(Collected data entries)
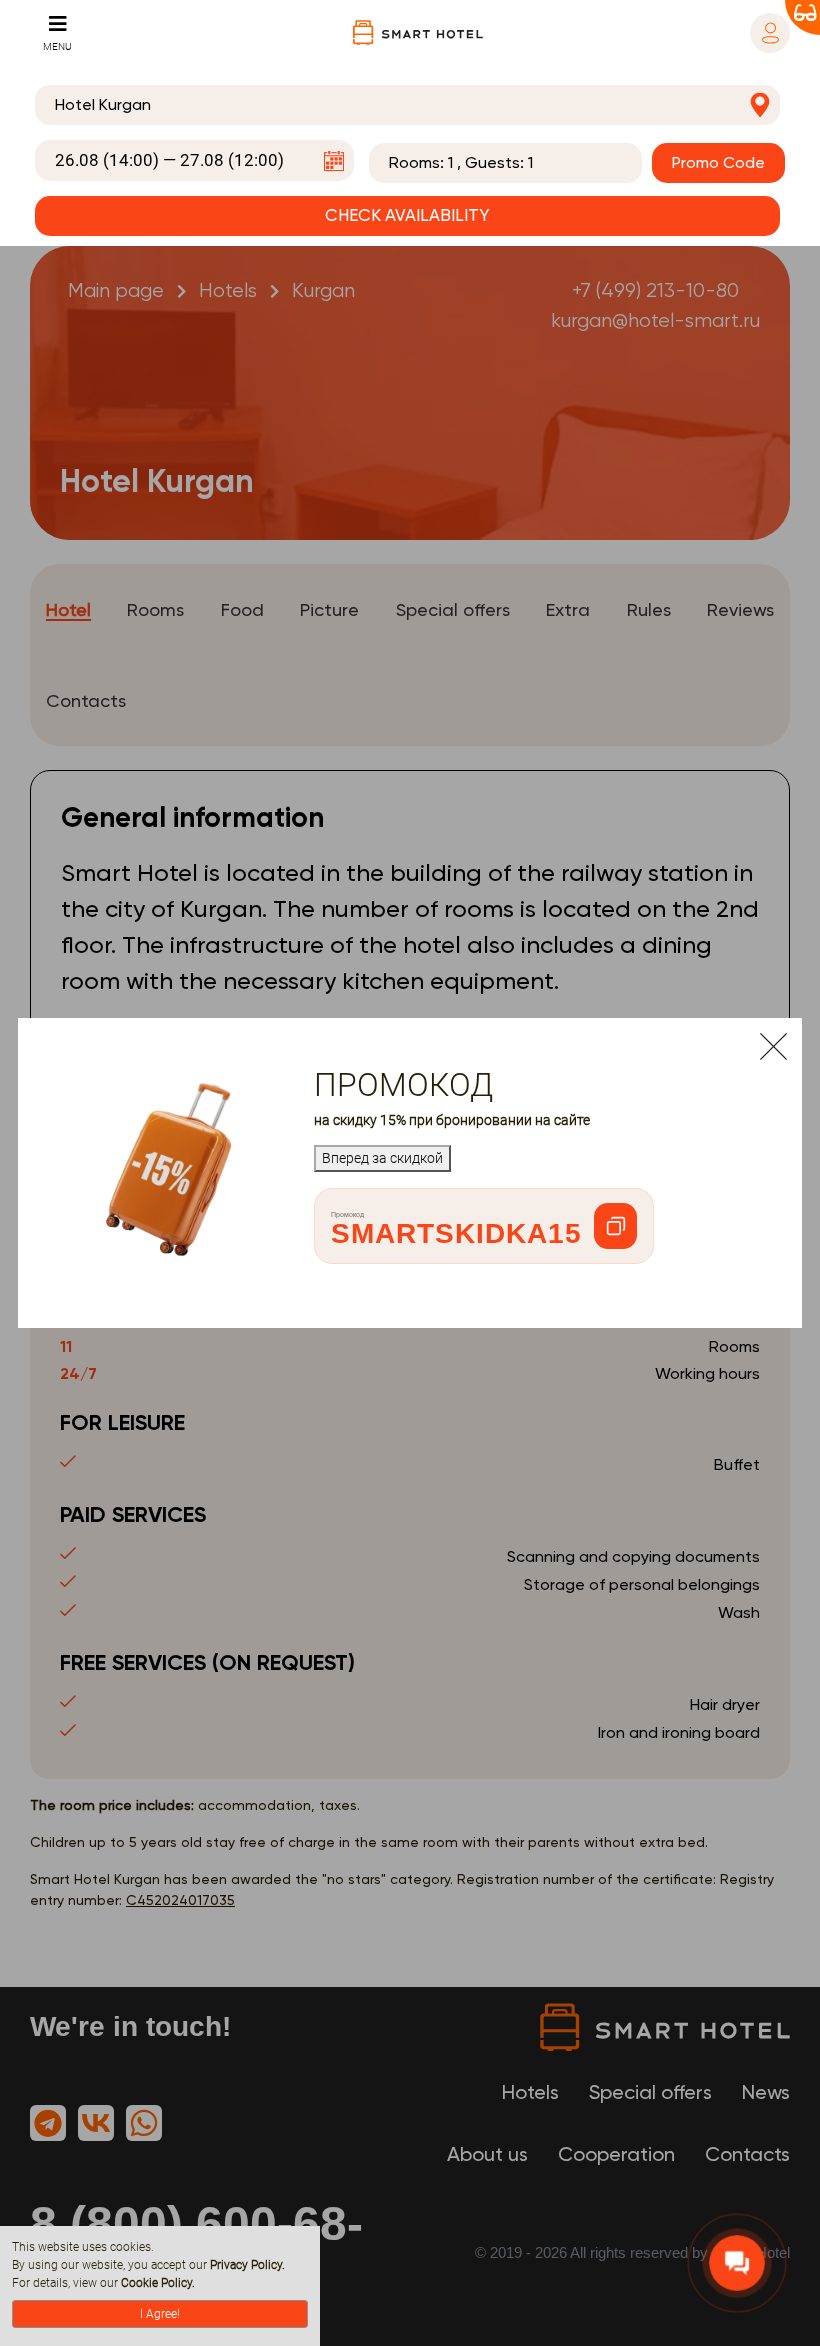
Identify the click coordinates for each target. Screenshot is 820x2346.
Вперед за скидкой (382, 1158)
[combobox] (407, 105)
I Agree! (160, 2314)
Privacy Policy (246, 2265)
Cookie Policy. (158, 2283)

What the task asks » A faithful copy of every record is needed here. Leave the images out of it.

Exercise result »
Identify the click coordinates for each target. Screenshot is 820x2346.
Вперед за скидкой (382, 1158)
[combobox] (407, 105)
I Agree! (160, 2314)
Privacy Policy (246, 2265)
Cookie Policy. (158, 2283)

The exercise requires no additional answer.